DataHandler
- class cait.DataHandler(record_length: int = 16384, sample_frequency: int = 25000, channels: Optional[list] = None, nmbr_channels: Optional[int] = None, run: Optional[str] = None, module: Optional[str] = None)[source]
Bases:
cait.mixins._data_handler_simulate.SimulateMixin,cait.mixins._data_handler_rdt.RdtMixin,cait.mixins._data_handler_plot.PlotMixin,cait.mixins._data_handler_features.FeaturesMixin,cait.mixins._data_handler_analysis.AnalysisMixin,cait.mixins._data_handler_fit.FitMixin,cait.mixins._data_handler_csmpl.CsmplMixin,cait.mixins._data_handler_ml.MachineLearningMixin,cait.mixins._data_handler_bin.BinMixinA class for the processing of raw data events.
The DataHandler class is one of the core parts of the cait Package.

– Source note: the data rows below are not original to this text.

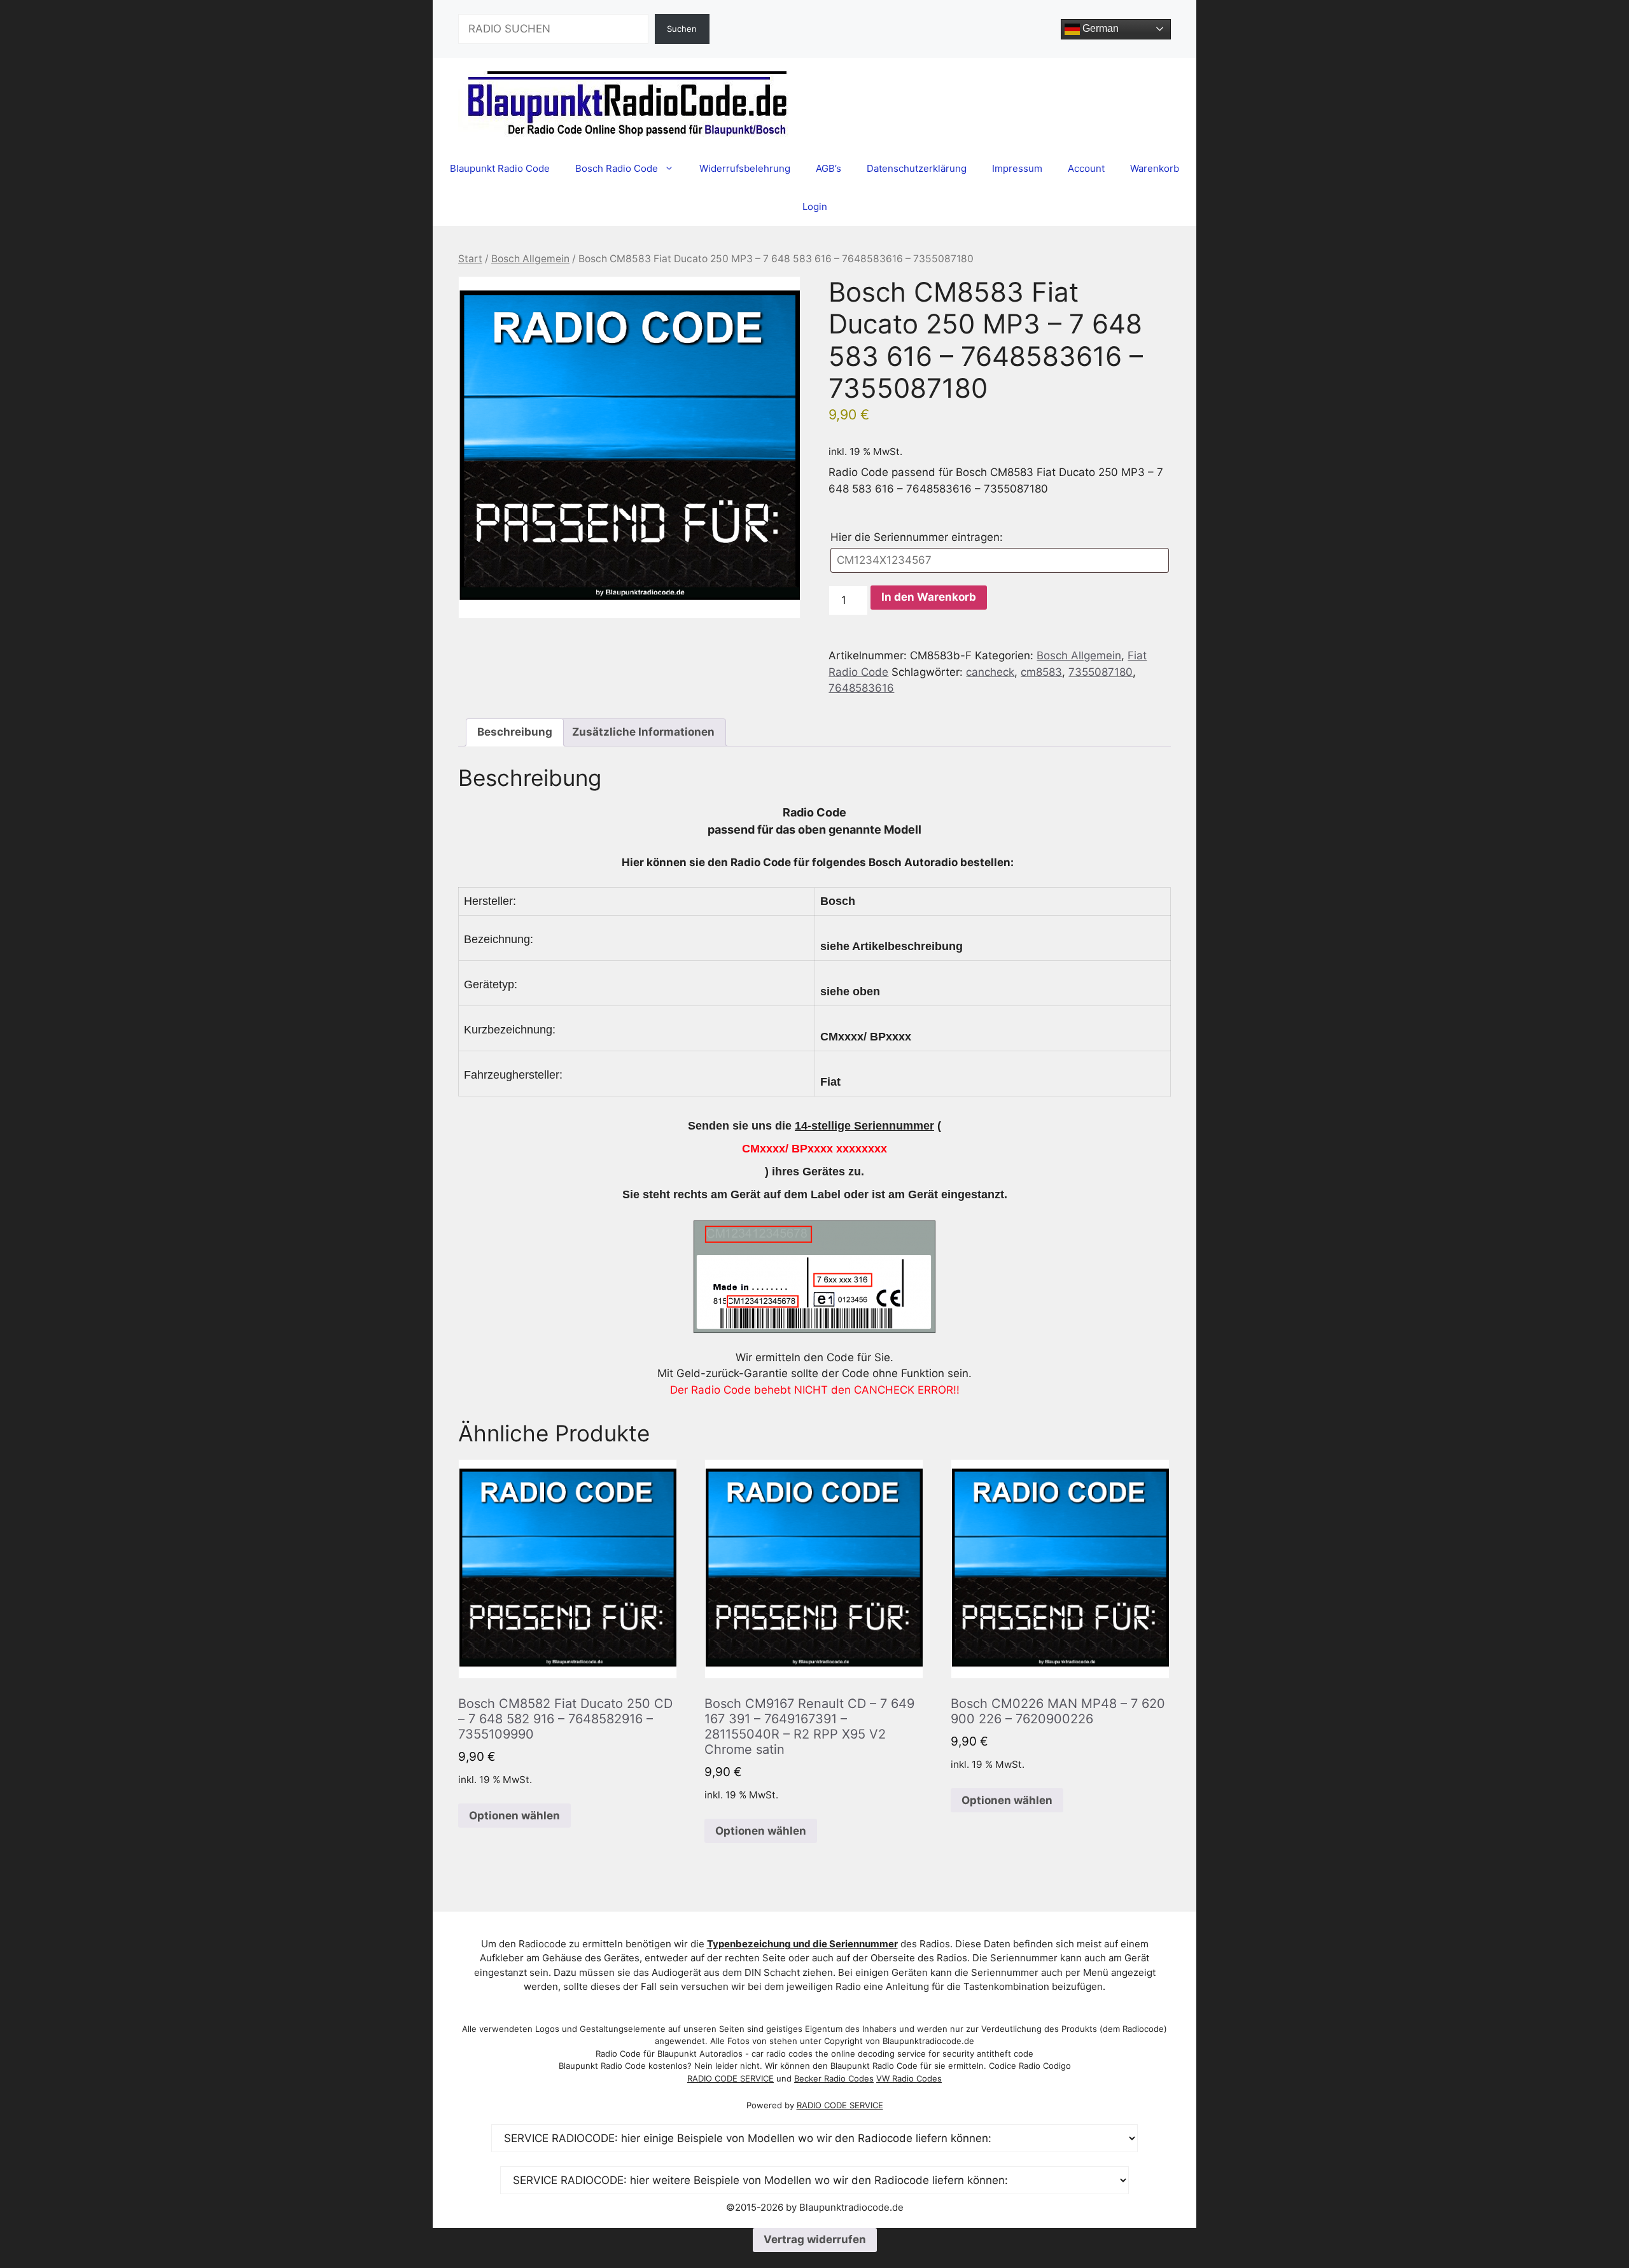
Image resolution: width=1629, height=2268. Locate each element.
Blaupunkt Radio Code (500, 168)
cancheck (990, 672)
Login (814, 206)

An instance of the class is bound to a HDF5 file and stores all data from the recorded binary files (*.rdt, …), as well as the calculated features (main parameters, standard events, …) in the file.
- Parameters
record_length (int) – The number of samples in one record window. To ensure performance of all features, this should be a power of 2.
sample_frequency (int) – The sampling frequency of the recording.
channels (list of integers or None) – The channels in the *.rdt file that belong to the detector module. Attention - the channel number written in the *.par file starts counting from 1, while Cait, CCS and other common software frameworks start counting from 0.
nmbr_channels – The total number of channels.
run (string or None) – The number of the measurement run. This is a optional argument, to identify a measurement with a given module uniquely. Providing this argument has no effect, but might be useful in case you start multiple DataHandlers at once, to stay organized.
module (string or None) – The naming of the detector module. Optional argument, for unique identification of the physics data. Providing this argument has no effect, but might be useful in case you start multiple DataHandlers at once, to stay organized.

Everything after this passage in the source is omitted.